» **Problem to solve**:
Write out the lines of the data below word for word, from the line containing "Click the Tulane" through the line containing "I will 219,261.", both included. Give only those lines.
=== Extracted material ===
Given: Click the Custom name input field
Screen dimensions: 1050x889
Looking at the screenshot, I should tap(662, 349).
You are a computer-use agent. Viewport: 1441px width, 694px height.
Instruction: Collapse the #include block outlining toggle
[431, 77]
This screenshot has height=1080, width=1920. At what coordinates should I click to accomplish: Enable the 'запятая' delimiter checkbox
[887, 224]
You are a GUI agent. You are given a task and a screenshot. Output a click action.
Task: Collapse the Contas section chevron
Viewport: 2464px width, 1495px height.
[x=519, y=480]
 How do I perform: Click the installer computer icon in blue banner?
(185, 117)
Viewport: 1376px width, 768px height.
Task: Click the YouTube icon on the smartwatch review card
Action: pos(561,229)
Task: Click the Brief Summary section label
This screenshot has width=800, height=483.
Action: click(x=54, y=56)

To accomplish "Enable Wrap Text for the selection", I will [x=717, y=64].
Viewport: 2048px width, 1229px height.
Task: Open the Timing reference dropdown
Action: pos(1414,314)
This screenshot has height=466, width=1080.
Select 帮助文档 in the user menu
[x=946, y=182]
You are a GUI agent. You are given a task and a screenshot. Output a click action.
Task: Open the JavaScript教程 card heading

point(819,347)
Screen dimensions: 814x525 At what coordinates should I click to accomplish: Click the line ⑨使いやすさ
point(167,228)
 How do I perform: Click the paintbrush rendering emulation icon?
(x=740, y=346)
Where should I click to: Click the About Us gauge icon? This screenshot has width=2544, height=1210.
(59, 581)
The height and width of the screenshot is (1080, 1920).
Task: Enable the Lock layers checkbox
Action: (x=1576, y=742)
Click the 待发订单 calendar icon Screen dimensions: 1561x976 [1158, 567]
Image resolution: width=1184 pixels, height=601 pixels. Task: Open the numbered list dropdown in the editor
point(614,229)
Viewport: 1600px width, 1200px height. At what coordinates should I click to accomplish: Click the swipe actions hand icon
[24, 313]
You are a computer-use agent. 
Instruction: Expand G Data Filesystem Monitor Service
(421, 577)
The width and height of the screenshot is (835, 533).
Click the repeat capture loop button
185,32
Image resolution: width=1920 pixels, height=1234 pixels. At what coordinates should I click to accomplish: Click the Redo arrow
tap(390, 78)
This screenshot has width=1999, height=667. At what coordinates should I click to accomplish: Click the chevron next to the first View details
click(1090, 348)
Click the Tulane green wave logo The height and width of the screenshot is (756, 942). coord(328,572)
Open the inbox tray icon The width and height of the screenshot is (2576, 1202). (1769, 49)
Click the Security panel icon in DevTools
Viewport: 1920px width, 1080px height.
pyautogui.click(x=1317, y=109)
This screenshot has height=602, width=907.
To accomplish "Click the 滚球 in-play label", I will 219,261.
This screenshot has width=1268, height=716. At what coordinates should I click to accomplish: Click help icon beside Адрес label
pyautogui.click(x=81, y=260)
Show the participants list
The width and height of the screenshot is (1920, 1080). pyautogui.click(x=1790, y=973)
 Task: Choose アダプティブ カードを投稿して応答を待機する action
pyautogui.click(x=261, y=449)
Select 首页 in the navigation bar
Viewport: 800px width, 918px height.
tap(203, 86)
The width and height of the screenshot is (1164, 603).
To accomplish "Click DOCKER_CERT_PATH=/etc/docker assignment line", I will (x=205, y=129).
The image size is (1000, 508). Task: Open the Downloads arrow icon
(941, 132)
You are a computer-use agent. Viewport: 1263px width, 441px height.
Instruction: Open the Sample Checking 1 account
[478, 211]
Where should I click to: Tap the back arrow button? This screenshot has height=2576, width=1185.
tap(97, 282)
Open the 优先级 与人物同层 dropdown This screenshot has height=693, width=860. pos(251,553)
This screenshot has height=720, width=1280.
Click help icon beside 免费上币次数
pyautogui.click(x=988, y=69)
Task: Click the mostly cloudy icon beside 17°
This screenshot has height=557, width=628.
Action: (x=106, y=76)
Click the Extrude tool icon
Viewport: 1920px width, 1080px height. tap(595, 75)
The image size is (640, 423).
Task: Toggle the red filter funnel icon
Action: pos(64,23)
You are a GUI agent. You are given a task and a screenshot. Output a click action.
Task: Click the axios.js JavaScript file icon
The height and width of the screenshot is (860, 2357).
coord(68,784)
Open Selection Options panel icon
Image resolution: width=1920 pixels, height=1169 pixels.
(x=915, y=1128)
===
» **Exercise solution**:
Click the Tulane green wave logo The height and width of the screenshot is (756, 942). coord(328,572)
Open the inbox tray icon The width and height of the screenshot is (2576, 1202). (1769, 49)
Click the Security panel icon in DevTools
Viewport: 1920px width, 1080px height.
pyautogui.click(x=1317, y=109)
This screenshot has height=602, width=907.
To accomplish "Click the 滚球 in-play label", I will 219,261.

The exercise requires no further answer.